Hawaii landlords must give tenants at least five days in which to pay the rent or move. If the tenant does neither, the landlord can file for eviction.
This is the law on the subject:
§521-68 Landlord's remedies for failure by tenant to pay rent. (a) A landlord or the landlord's agent may, any time after rent is due, demand payment thereof and notify the tenant in writing that unless payment is made within a time mentioned in the notice, not less than five business days after receipt thereof, the rental agreement will be terminated. If the tenant cannot be served with notice as required, notice may be given the tenant by posting the same in a conspicuous place on the dwelling unit. If the tenant remains in default, the landlord may thereafter bring a summary proceeding for possession of the dwelling unit or any other proper proceeding, action, or suit for possession.
(b) A landlord or the landlord's agent may bring an action for rent alone at any time after the landlord has demanded payment of past due rent and notified the tenant of the landlord's intention to bring such an action. [L 1972, c 132, pt of §1; am L 1978, c 167, §1; gen ch 1985]
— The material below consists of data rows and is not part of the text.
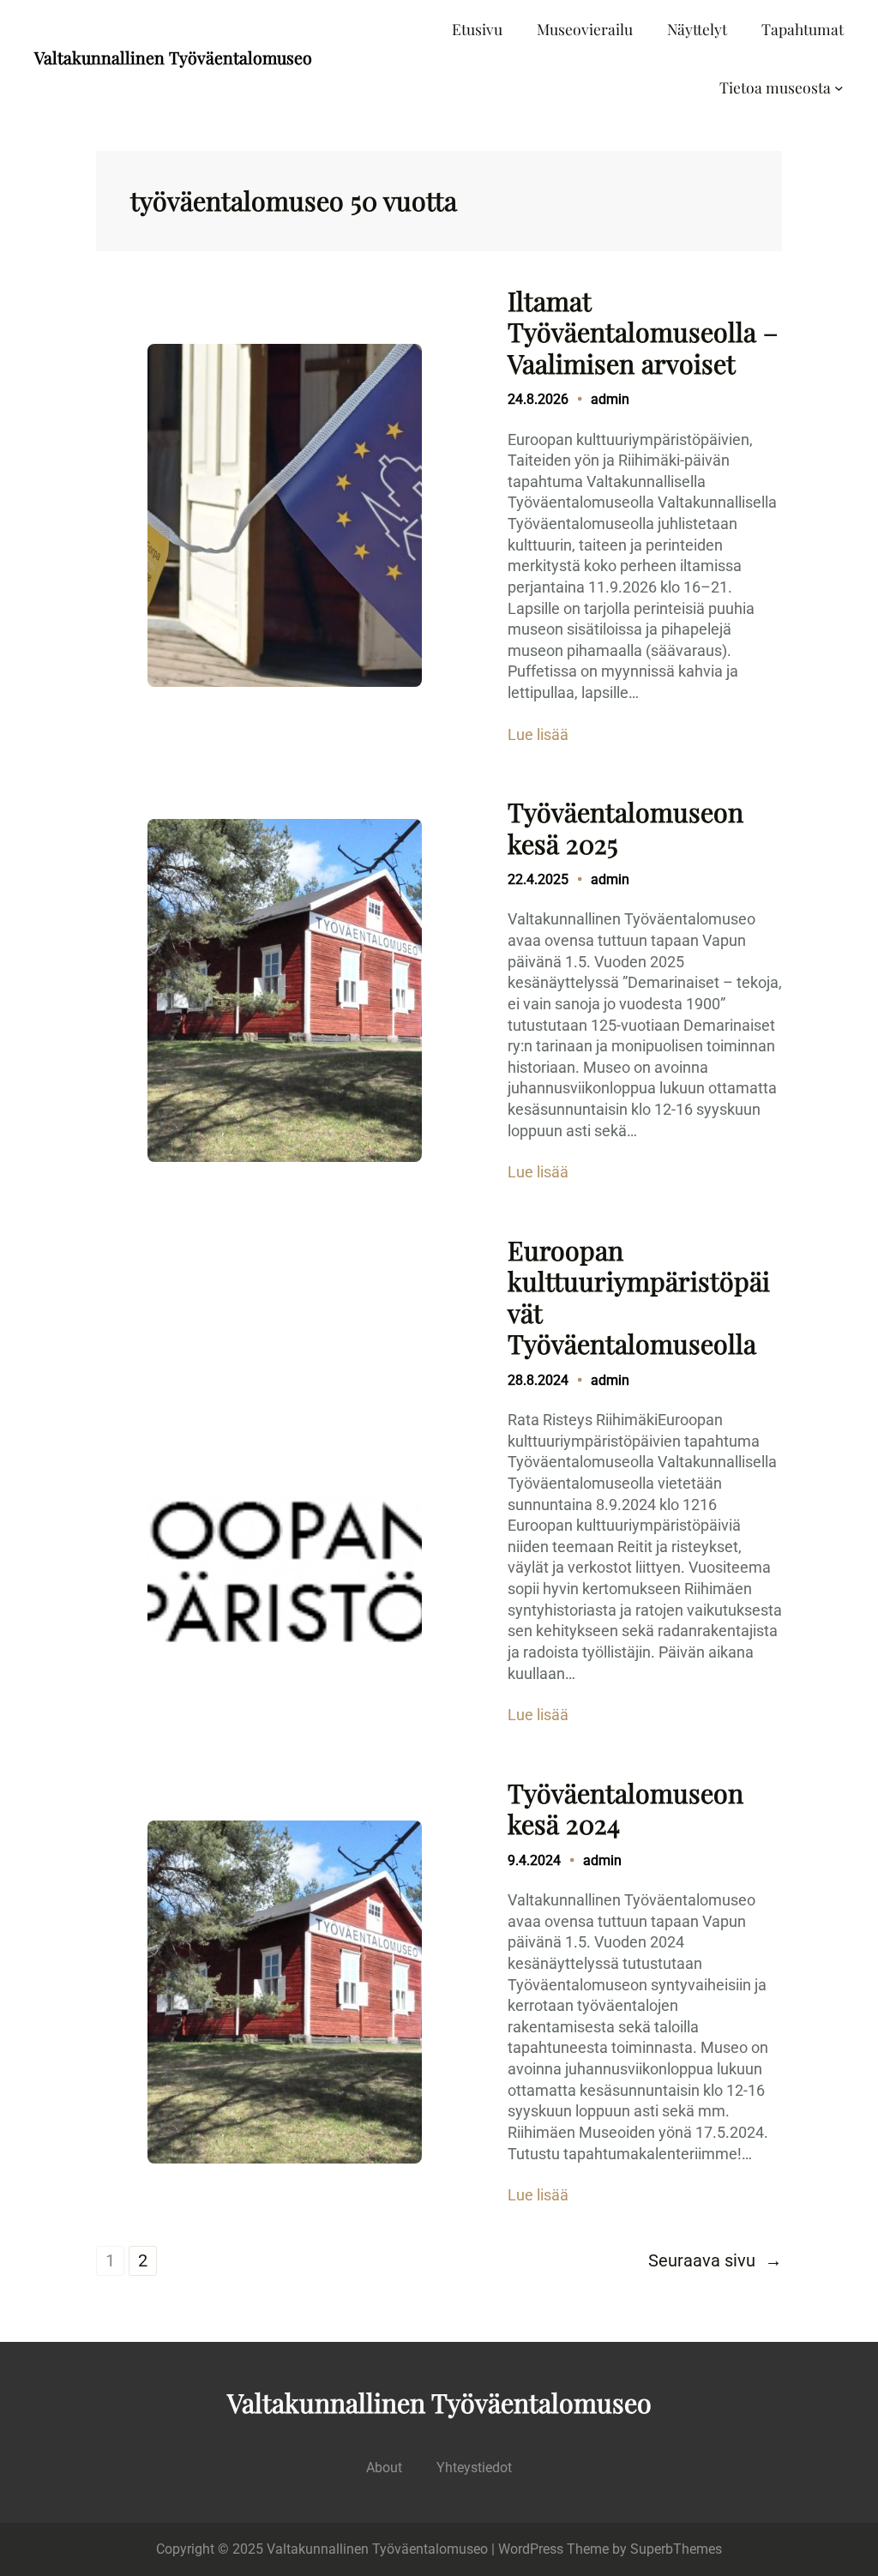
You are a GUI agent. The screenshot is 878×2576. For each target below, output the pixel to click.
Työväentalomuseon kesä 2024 (625, 1809)
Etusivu (477, 29)
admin (610, 399)
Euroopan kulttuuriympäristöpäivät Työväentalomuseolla (639, 1297)
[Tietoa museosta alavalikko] (839, 88)
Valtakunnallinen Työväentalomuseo (173, 57)
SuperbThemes (676, 2549)
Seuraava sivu (715, 2261)
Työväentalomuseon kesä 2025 (625, 828)
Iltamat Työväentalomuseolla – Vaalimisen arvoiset (643, 332)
If the tenant is not gone for non-payment, or has not paid what is owed, then you can file complaint with the court having jurisdiction over the matter in your town to regain possession. When you win that suit (by showing your proper notice to evict or receive payment), the court will issue a writ of possession which demands that the tenant leave the premises. If he does not leave when he is supposed to, typically 30 days, then you can have law enforcement forcibly remove him at that point.